XIIIe s. Garde que tu ne reproches ce que tu as doné ; car tu le dois oblier, Latini, Trésor, p. 411. Partonopex commence si : Seignor, vos estes mi ami Et mi home, les voz merciz ; Nel vos repruef pas par afiz, Mais por remembrer vos l'amor Que loial home ont à seignor, Partonopex, ms. de St-Germ. f° 167, dans LACURNE.

XIVe s. Si je me porte mal [si je me comporte mal], Polidamas me le reprochera et m'en reprendra, Oresme, Eth. 83. Et se aucunes personnes reprocent ledit compte et facent oppositions…, Du Cange, reprochare.

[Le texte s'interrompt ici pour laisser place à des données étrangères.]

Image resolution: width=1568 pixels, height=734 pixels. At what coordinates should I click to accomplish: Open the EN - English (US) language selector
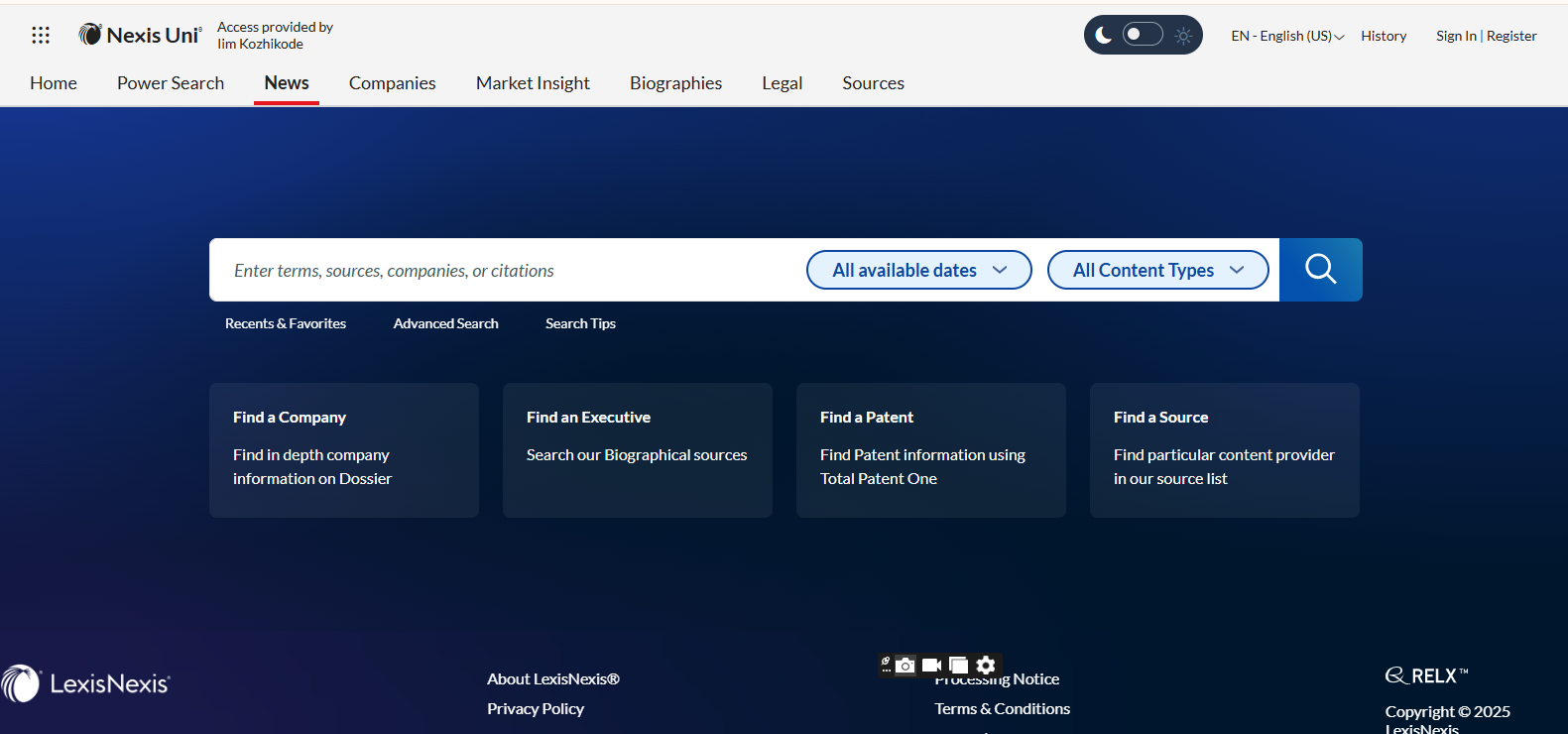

XVe s. Ce que nous avons dit et juré, nous vous tiendrons loyaument, ni jà ne serons reprochés du contraire, Froissart, II, II, 8. Cestui peril [bataille dans les guerres civiles], quoique tu en eschappes, soit mis en mescompte de tels autres beaux fais ; car à journée reprouchée n'appartient louenge, Christine de Pisan, dans Hist. litt. de la Fr. t. XXIV, p. 464. N'as-tu pas oÿ reprouchier [dire en proverbe], Que l'arbre qui ne porte fruit Sera arrachée et destruit ? Deschamps, Poésies mss. f° 488. Lasche, meschant, reproché homme, pour qui je suis deshonorée, Louis XI, Nouv. IV. Icellui Alain reproucha : ceste vieille ne cessera meshui de gourgousser, Du Cange, reprochare.

XVIe s. Il composa des vers par lesquelz il reprochoit aux Atheniens leurs faultes, Amyot, Solon, 64. Ils n'eslargissent [accordent] rien qu'ils ne le reprochent, ou par fiere mine, ou par parole superbe, Calvin, Inst. 545. Estre reproché de trahison, Montaigne, I, 25. Les Ephesiens luy reprochoient à quoy il passoit son temps à jouer avecques les enfants devant le temple, Montaigne, I, 141. Le juge n'oublia rien à l'ordonnance qui est requise en tel cas ; demanda à Chauvel s'il la veut croire, s'il la veut reprocher, Noel du Fail, Contes d'Eutrapel, ch. XXIII.

ÉTYMOLOGIE

Reproche ; Berry, repreucher ; provenç. repropchar ; espagn. reprochar ; ital. rimprocciare.